→ **DATA RECORDS**
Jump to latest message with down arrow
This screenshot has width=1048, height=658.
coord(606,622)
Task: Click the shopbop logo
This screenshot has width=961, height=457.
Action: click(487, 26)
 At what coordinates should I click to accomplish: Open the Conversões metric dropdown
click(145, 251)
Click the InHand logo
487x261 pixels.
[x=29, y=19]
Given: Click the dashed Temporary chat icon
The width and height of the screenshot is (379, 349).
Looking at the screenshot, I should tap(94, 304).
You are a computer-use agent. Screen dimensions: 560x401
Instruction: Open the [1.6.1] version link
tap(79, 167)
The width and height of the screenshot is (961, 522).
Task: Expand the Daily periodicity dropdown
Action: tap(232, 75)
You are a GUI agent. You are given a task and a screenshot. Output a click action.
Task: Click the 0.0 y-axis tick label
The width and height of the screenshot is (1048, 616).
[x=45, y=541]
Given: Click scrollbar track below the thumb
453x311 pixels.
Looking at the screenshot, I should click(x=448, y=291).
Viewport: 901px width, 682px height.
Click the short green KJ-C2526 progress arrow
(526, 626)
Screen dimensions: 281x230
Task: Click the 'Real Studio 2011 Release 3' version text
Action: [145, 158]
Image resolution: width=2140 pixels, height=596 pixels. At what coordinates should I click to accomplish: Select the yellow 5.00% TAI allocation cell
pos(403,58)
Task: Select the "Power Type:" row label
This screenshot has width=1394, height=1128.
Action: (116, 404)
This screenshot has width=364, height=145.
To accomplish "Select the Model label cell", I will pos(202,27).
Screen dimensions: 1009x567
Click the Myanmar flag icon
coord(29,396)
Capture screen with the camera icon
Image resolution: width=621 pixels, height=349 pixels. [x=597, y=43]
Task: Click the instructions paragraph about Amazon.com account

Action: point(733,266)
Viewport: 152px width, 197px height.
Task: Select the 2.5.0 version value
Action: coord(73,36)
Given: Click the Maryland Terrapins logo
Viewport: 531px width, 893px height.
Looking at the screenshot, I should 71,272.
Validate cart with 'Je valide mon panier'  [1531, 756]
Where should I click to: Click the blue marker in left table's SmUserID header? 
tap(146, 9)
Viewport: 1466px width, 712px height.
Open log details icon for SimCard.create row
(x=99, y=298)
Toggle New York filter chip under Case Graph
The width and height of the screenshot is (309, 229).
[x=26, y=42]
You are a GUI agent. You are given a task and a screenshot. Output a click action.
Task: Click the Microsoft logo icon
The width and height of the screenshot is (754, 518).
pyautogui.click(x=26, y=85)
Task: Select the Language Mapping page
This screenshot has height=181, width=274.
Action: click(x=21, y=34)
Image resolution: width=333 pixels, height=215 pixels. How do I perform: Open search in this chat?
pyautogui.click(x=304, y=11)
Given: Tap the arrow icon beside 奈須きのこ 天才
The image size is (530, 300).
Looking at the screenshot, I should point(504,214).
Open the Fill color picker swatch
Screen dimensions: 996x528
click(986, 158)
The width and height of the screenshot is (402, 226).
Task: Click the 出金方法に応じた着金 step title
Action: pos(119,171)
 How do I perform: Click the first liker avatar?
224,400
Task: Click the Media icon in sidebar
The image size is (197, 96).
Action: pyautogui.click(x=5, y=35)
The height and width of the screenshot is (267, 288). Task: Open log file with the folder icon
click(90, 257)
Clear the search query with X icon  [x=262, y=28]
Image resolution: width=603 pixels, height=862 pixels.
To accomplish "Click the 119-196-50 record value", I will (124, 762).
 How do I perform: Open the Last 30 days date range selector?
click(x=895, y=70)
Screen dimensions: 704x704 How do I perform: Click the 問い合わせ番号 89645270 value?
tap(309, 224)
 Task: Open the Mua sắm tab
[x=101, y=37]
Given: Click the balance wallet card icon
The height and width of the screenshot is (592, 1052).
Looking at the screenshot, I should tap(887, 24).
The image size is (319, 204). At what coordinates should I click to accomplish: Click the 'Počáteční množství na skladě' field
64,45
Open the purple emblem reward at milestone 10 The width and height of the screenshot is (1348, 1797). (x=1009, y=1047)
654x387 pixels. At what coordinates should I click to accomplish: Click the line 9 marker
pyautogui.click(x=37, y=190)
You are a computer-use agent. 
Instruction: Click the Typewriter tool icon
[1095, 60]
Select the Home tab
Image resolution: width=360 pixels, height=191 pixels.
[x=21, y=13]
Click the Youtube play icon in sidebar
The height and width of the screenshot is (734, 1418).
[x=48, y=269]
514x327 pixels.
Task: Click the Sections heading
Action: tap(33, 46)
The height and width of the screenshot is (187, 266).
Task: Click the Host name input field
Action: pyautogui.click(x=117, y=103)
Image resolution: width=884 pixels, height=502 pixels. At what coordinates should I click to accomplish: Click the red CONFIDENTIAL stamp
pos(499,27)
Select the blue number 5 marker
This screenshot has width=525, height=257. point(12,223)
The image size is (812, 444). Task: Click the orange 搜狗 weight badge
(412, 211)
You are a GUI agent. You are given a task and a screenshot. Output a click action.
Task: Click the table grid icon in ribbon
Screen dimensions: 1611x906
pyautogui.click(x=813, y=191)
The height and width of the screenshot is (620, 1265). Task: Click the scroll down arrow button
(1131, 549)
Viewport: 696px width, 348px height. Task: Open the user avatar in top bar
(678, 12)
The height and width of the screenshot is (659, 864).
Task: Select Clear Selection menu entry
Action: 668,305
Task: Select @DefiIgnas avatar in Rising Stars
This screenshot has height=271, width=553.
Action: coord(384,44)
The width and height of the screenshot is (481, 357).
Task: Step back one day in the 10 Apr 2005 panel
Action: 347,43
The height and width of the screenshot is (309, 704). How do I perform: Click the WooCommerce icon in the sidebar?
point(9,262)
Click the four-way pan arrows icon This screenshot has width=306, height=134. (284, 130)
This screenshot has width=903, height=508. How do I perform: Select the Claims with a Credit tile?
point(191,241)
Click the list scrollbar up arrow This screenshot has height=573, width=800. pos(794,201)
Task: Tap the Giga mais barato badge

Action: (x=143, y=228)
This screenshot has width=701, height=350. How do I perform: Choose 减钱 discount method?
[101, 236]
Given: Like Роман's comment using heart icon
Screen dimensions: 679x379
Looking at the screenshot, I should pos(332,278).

→ **WORK INSTRUCTIONS**
Word for word, every record must be given again.

→ **ANSWER FOR THE TASK**
Jump to latest message with down arrow
This screenshot has width=1048, height=658.
coord(606,622)
Task: Click the shopbop logo
This screenshot has width=961, height=457.
Action: click(487, 26)
 At what coordinates should I click to accomplish: Open the Conversões metric dropdown
click(145, 251)
Click the InHand logo
487x261 pixels.
[x=29, y=19]
Given: Click the dashed Temporary chat icon
The width and height of the screenshot is (379, 349).
Looking at the screenshot, I should tap(94, 304).
You are a computer-use agent. Screen dimensions: 560x401
Instruction: Open the [1.6.1] version link
tap(79, 167)
The width and height of the screenshot is (961, 522).
Task: Expand the Daily periodicity dropdown
Action: tap(232, 75)
You are a GUI agent. You are given a task and a screenshot. Output a click action.
Task: Click the 0.0 y-axis tick label
The width and height of the screenshot is (1048, 616).
[x=45, y=541]
Given: Click scrollbar track below the thumb
453x311 pixels.
Looking at the screenshot, I should click(x=448, y=291).
Viewport: 901px width, 682px height.
Click the short green KJ-C2526 progress arrow
(526, 626)
Screen dimensions: 281x230
Task: Click the 'Real Studio 2011 Release 3' version text
Action: [145, 158]
Image resolution: width=2140 pixels, height=596 pixels. At what coordinates should I click to accomplish: Select the yellow 5.00% TAI allocation cell
pos(403,58)
Task: Select the "Power Type:" row label
This screenshot has width=1394, height=1128.
Action: (116, 404)
This screenshot has width=364, height=145.
To accomplish "Select the Model label cell", I will pos(202,27).
Screen dimensions: 1009x567
Click the Myanmar flag icon
coord(29,396)
Capture screen with the camera icon
Image resolution: width=621 pixels, height=349 pixels. [x=597, y=43]
Task: Click the instructions paragraph about Amazon.com account

Action: point(733,266)
Viewport: 152px width, 197px height.
Task: Select the 2.5.0 version value
Action: coord(73,36)
Given: Click the Maryland Terrapins logo
Viewport: 531px width, 893px height.
Looking at the screenshot, I should 71,272.
Validate cart with 'Je valide mon panier'  [1531, 756]
Where should I click to: Click the blue marker in left table's SmUserID header? 
tap(146, 9)
Viewport: 1466px width, 712px height.
Open log details icon for SimCard.create row
(x=99, y=298)
Toggle New York filter chip under Case Graph
The width and height of the screenshot is (309, 229).
[x=26, y=42]
You are a GUI agent. You are given a task and a screenshot. Output a click action.
Task: Click the Microsoft logo icon
The width and height of the screenshot is (754, 518).
pyautogui.click(x=26, y=85)
Task: Select the Language Mapping page
This screenshot has height=181, width=274.
Action: click(x=21, y=34)
Image resolution: width=333 pixels, height=215 pixels. How do I perform: Open search in this chat?
pyautogui.click(x=304, y=11)
Given: Tap the arrow icon beside 奈須きのこ 天才
The image size is (530, 300).
Looking at the screenshot, I should point(504,214).
Open the Fill color picker swatch
Screen dimensions: 996x528
click(986, 158)
The width and height of the screenshot is (402, 226).
Task: Click the 出金方法に応じた着金 step title
Action: pos(119,171)
 How do I perform: Click the first liker avatar?
224,400
Task: Click the Media icon in sidebar
The image size is (197, 96).
Action: pyautogui.click(x=5, y=35)
The height and width of the screenshot is (267, 288). Task: Open log file with the folder icon
click(90, 257)
Clear the search query with X icon  [x=262, y=28]
Image resolution: width=603 pixels, height=862 pixels.
To accomplish "Click the 119-196-50 record value", I will (124, 762).
 How do I perform: Open the Last 30 days date range selector?
click(x=895, y=70)
Screen dimensions: 704x704 How do I perform: Click the 問い合わせ番号 89645270 value?
tap(309, 224)
 Task: Open the Mua sắm tab
[x=101, y=37]
Given: Click the balance wallet card icon
The height and width of the screenshot is (592, 1052).
Looking at the screenshot, I should tap(887, 24).
The image size is (319, 204). At what coordinates should I click to accomplish: Click the 'Počáteční množství na skladě' field
64,45
Open the purple emblem reward at milestone 10 The width and height of the screenshot is (1348, 1797). (x=1009, y=1047)
654x387 pixels. At what coordinates should I click to accomplish: Click the line 9 marker
pyautogui.click(x=37, y=190)
You are a computer-use agent. 
Instruction: Click the Typewriter tool icon
[1095, 60]
Select the Home tab
Image resolution: width=360 pixels, height=191 pixels.
[x=21, y=13]
Click the Youtube play icon in sidebar
The height and width of the screenshot is (734, 1418).
[x=48, y=269]
514x327 pixels.
Task: Click the Sections heading
Action: tap(33, 46)
The height and width of the screenshot is (187, 266).
Task: Click the Host name input field
Action: pyautogui.click(x=117, y=103)
Image resolution: width=884 pixels, height=502 pixels. At what coordinates should I click to accomplish: Click the red CONFIDENTIAL stamp
pos(499,27)
Select the blue number 5 marker
This screenshot has width=525, height=257. point(12,223)
The image size is (812, 444). Task: Click the orange 搜狗 weight badge
(412, 211)
You are a GUI agent. You are given a task and a screenshot. Output a click action.
Task: Click the table grid icon in ribbon
Screen dimensions: 1611x906
pyautogui.click(x=813, y=191)
The height and width of the screenshot is (620, 1265). Task: Click the scroll down arrow button
(1131, 549)
Viewport: 696px width, 348px height. Task: Open the user avatar in top bar
(678, 12)
The height and width of the screenshot is (659, 864).
Task: Select Clear Selection menu entry
Action: 668,305
Task: Select @DefiIgnas avatar in Rising Stars
This screenshot has height=271, width=553.
Action: coord(384,44)
The width and height of the screenshot is (481, 357).
Task: Step back one day in the 10 Apr 2005 panel
Action: 347,43
The height and width of the screenshot is (309, 704). How do I perform: Click the WooCommerce icon in the sidebar?
point(9,262)
Click the four-way pan arrows icon This screenshot has width=306, height=134. (284, 130)
This screenshot has width=903, height=508. How do I perform: Select the Claims with a Credit tile?
point(191,241)
Click the list scrollbar up arrow This screenshot has height=573, width=800. pos(794,201)
Task: Tap the Giga mais barato badge

Action: (x=143, y=228)
This screenshot has width=701, height=350. How do I perform: Choose 减钱 discount method?
[101, 236]
Given: Like Роман's comment using heart icon
Screen dimensions: 679x379
Looking at the screenshot, I should pos(332,278).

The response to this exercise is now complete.